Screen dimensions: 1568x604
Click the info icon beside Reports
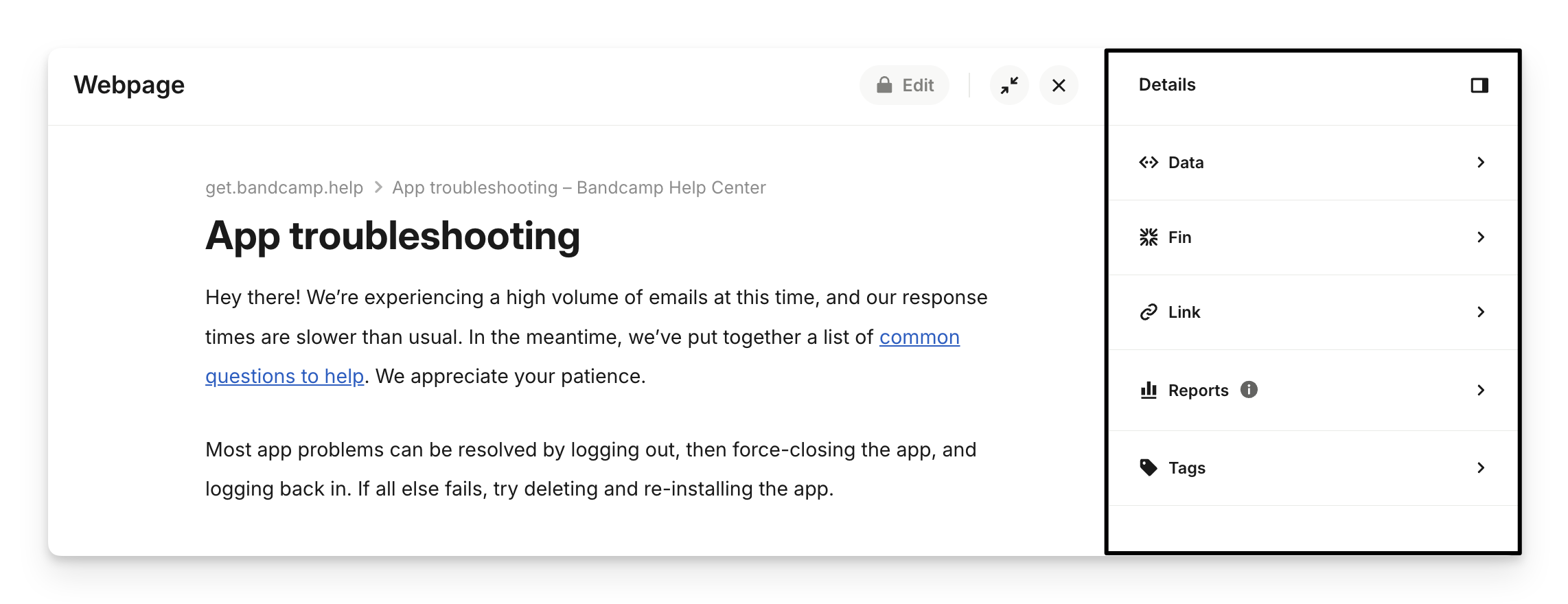(x=1249, y=390)
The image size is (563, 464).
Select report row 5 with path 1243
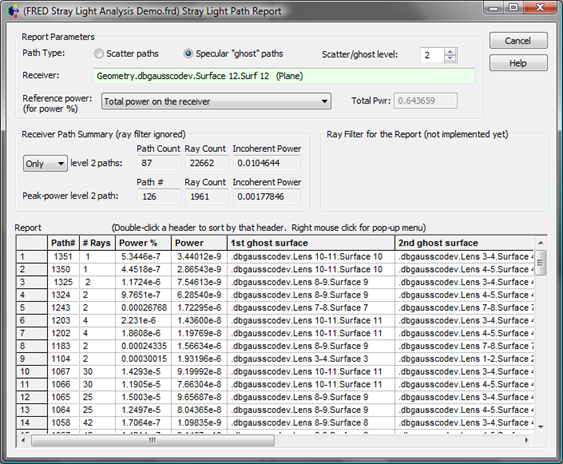(275, 308)
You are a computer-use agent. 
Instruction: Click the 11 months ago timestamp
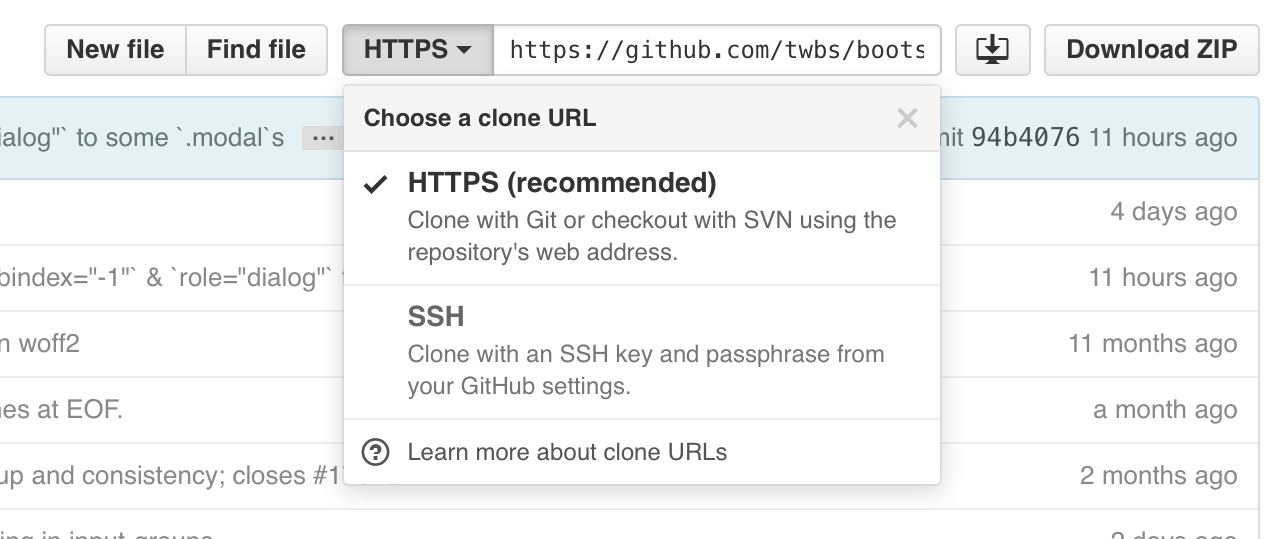(1152, 344)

+ + + + + + +

Exercise directions: The records above should be output exactly, but without any of their pictures.

Finished exercise:
Screen dimensions: 1568x604
Click the info icon beside Reports
(x=1249, y=390)
The image size is (563, 464).
Select report row 5 with path 1243
(275, 308)
You are a computer-use agent. 
Instruction: Click the 11 months ago timestamp
(1152, 344)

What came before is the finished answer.